Information supplied –
[Start of section]
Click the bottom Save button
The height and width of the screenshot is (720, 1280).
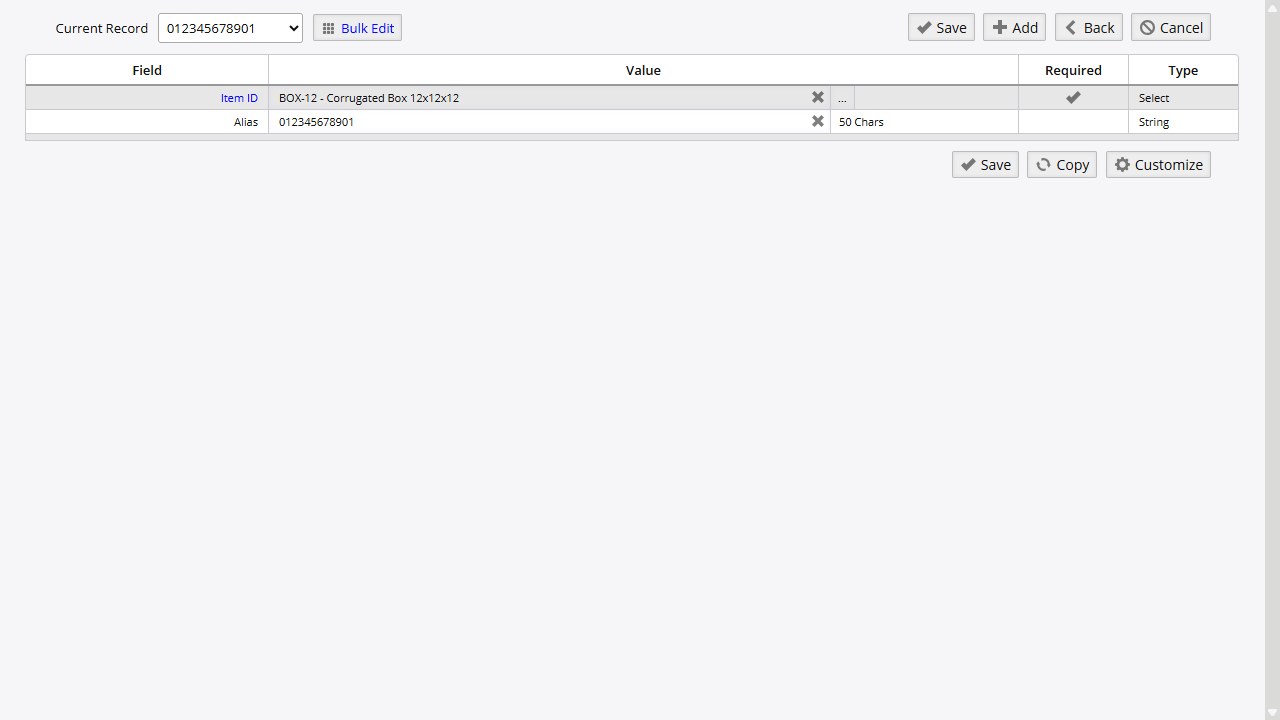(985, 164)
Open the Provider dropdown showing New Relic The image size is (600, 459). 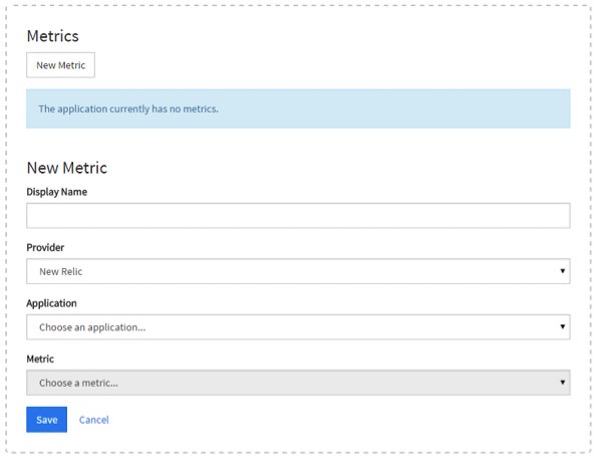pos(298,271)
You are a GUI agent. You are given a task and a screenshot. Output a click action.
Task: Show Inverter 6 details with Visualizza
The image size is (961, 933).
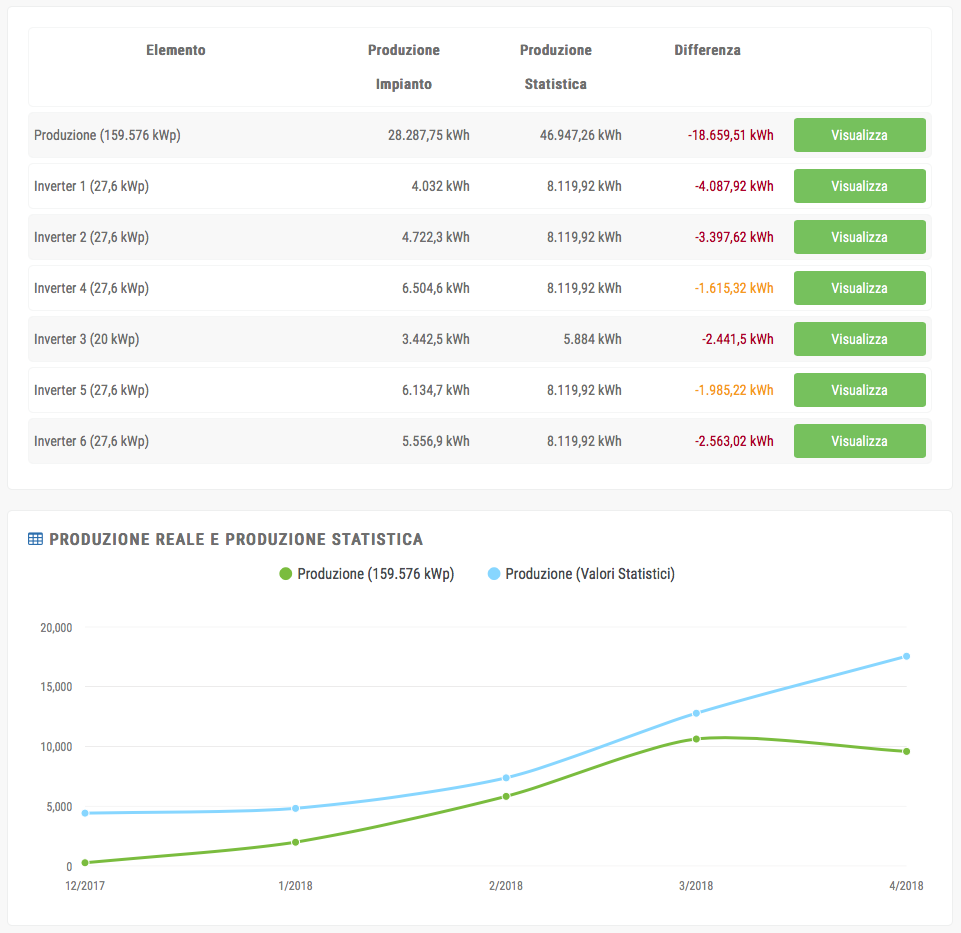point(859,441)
[End of section]
What the exercise asks – Output only the lines running from the one containing "You are a GUI" to the end of the records, inclusive and exact; skip the pictures.

Problem solution –
You are a GUI agent. You are given a task and a screenshot. Output a click action.
Task: Show Inverter 6 details with Visualizza
The image size is (961, 933).
point(859,441)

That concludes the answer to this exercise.